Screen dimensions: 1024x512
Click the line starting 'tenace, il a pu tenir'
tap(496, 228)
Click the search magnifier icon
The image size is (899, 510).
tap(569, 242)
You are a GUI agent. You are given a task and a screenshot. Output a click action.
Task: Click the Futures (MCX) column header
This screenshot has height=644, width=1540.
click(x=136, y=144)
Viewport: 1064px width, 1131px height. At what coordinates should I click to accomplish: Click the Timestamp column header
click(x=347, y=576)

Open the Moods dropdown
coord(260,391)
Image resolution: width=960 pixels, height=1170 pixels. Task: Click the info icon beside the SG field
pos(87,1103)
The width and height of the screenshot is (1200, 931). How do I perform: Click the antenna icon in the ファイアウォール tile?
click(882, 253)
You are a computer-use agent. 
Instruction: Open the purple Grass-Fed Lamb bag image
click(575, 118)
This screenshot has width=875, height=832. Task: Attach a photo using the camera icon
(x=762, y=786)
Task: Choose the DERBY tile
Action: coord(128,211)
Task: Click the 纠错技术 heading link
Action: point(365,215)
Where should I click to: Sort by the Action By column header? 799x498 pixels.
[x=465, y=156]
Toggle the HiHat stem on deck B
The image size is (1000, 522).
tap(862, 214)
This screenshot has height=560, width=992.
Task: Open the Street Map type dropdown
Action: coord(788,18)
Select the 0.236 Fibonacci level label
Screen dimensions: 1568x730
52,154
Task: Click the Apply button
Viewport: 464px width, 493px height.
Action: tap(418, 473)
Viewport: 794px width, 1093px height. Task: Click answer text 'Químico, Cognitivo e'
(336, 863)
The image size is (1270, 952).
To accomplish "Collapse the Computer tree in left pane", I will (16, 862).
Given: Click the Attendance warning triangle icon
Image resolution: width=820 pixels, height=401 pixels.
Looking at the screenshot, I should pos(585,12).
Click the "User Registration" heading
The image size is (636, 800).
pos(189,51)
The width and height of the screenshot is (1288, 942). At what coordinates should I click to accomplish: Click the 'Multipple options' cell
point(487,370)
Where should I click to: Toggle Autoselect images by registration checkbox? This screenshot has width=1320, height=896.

TASK STATEMENT
Print all of the entries exactly, leaving nothing out.

SOLUTION FOR THIS PROBLEM
Screen dimensions: 1024x512
Click the line starting 'tenace, il a pu tenir'
tap(496, 228)
Click the search magnifier icon
The image size is (899, 510).
tap(569, 242)
You are a GUI agent. You are given a task and a screenshot. Output a click action.
Task: Click the Futures (MCX) column header
This screenshot has height=644, width=1540.
click(x=136, y=144)
Viewport: 1064px width, 1131px height. At what coordinates should I click to accomplish: Click the Timestamp column header
click(x=347, y=576)

Open the Moods dropdown
coord(260,391)
Image resolution: width=960 pixels, height=1170 pixels. Task: Click the info icon beside the SG field
pos(87,1103)
The width and height of the screenshot is (1200, 931). How do I perform: Click the antenna icon in the ファイアウォール tile?
click(882, 253)
You are a computer-use agent. 
Instruction: Open the purple Grass-Fed Lamb bag image
click(575, 118)
This screenshot has width=875, height=832. Task: Attach a photo using the camera icon
(x=762, y=786)
Task: Choose the DERBY tile
Action: coord(128,211)
Task: Click the 纠错技术 heading link
Action: point(365,215)
Where should I click to: Sort by the Action By column header? 799x498 pixels.
[x=465, y=156]
Toggle the HiHat stem on deck B
The image size is (1000, 522).
tap(862, 214)
This screenshot has height=560, width=992.
Task: Open the Street Map type dropdown
Action: coord(788,18)
Select the 0.236 Fibonacci level label
Screen dimensions: 1568x730
52,154
Task: Click the Apply button
Viewport: 464px width, 493px height.
Action: tap(418, 473)
Viewport: 794px width, 1093px height. Task: Click answer text 'Químico, Cognitivo e'
(336, 863)
The image size is (1270, 952).
To accomplish "Collapse the Computer tree in left pane", I will (16, 862).
Given: Click the Attendance warning triangle icon
Image resolution: width=820 pixels, height=401 pixels.
Looking at the screenshot, I should pos(585,12).
Click the "User Registration" heading
The image size is (636, 800).
pos(189,51)
The width and height of the screenshot is (1288, 942). At what coordinates should I click to accomplish: Click the 'Multipple options' cell
point(487,370)
Where should I click to: Toggle Autoselect images by registration checkbox? This screenshot has width=1320, height=896.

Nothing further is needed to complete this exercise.